··· SUPPLIED INFORMATION ···

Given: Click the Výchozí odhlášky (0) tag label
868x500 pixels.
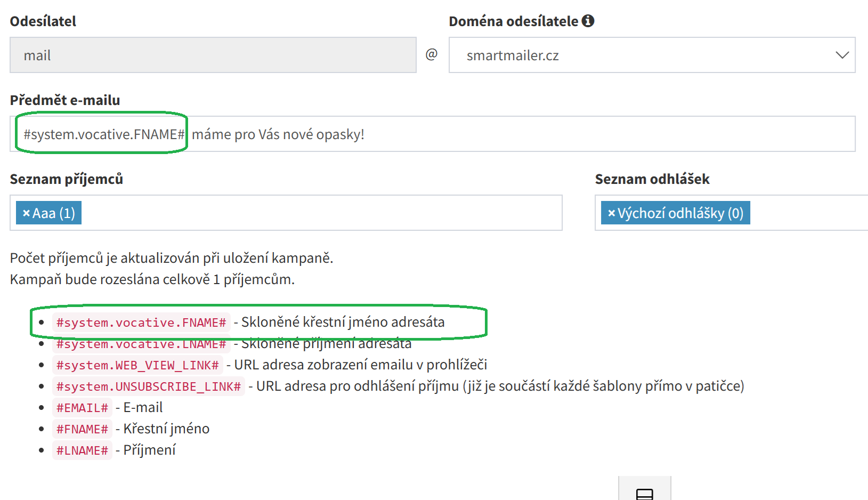Looking at the screenshot, I should [680, 213].
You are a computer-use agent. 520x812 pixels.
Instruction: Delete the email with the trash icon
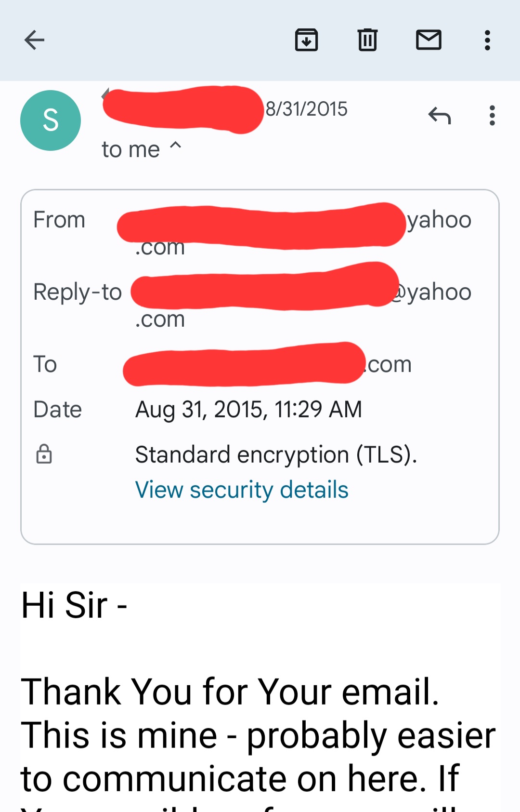[x=367, y=40]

···

EXERCISE INSTRUCTIONS: Copy out the listing above in full and keep the pictures out.

ANSWER SECTION:
Given: Click the Výchozí odhlášky (0) tag label
868x500 pixels.
Looking at the screenshot, I should [680, 213].
You are a computer-use agent. 520x812 pixels.
Instruction: Delete the email with the trash icon
[x=367, y=40]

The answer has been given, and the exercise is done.